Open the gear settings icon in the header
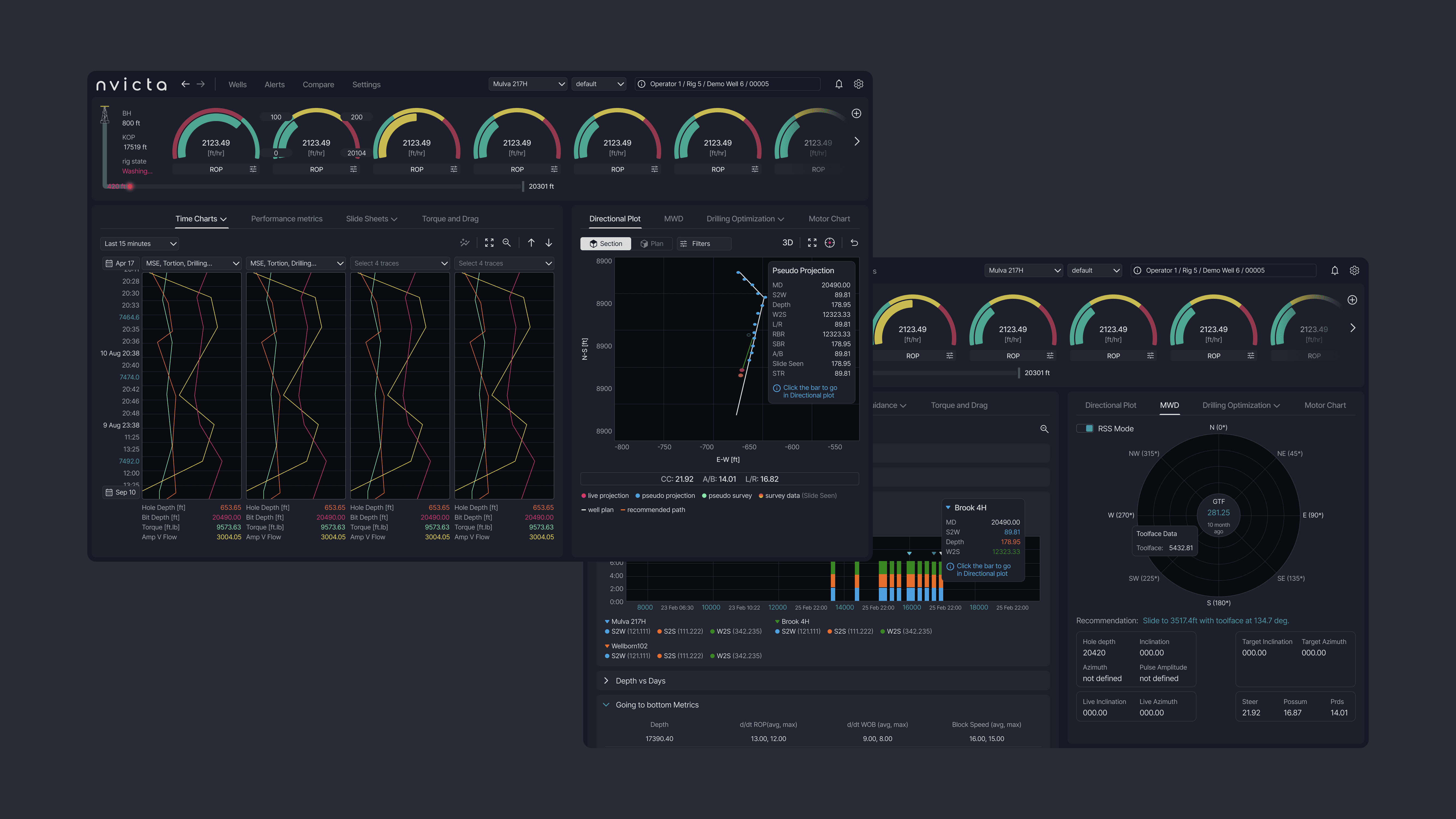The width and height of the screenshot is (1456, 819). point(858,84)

-=-=-=-=-

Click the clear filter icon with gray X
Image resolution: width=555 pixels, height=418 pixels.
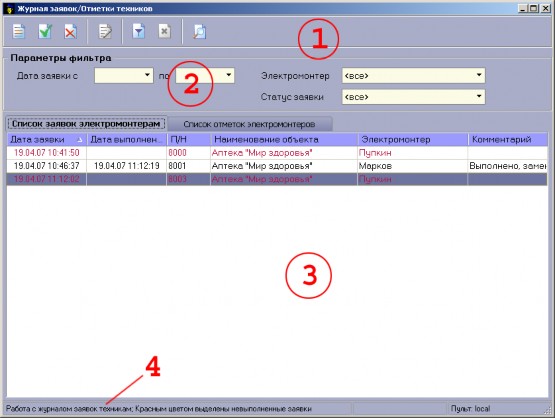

-=-=-=-=-

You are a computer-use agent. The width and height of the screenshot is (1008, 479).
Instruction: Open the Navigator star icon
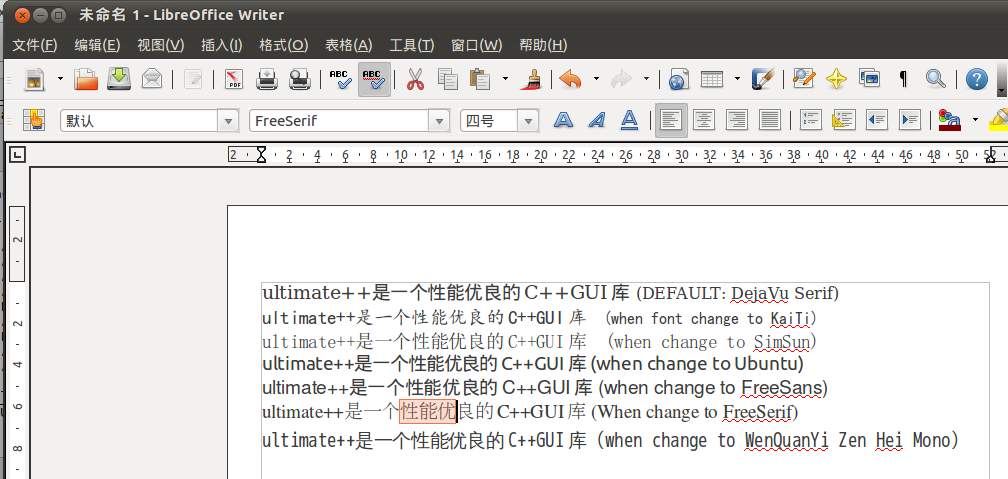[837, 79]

-=-=-=-=-

> **Brief**
Retype the records starting at the line that contains "Click the clear filter icon with gray X" and ending after the line that contains "Image resolution: width=555".

> **Result of this exercise**
Click the clear filter icon with gray X
Image resolution: width=555 pixels, height=418 pixels.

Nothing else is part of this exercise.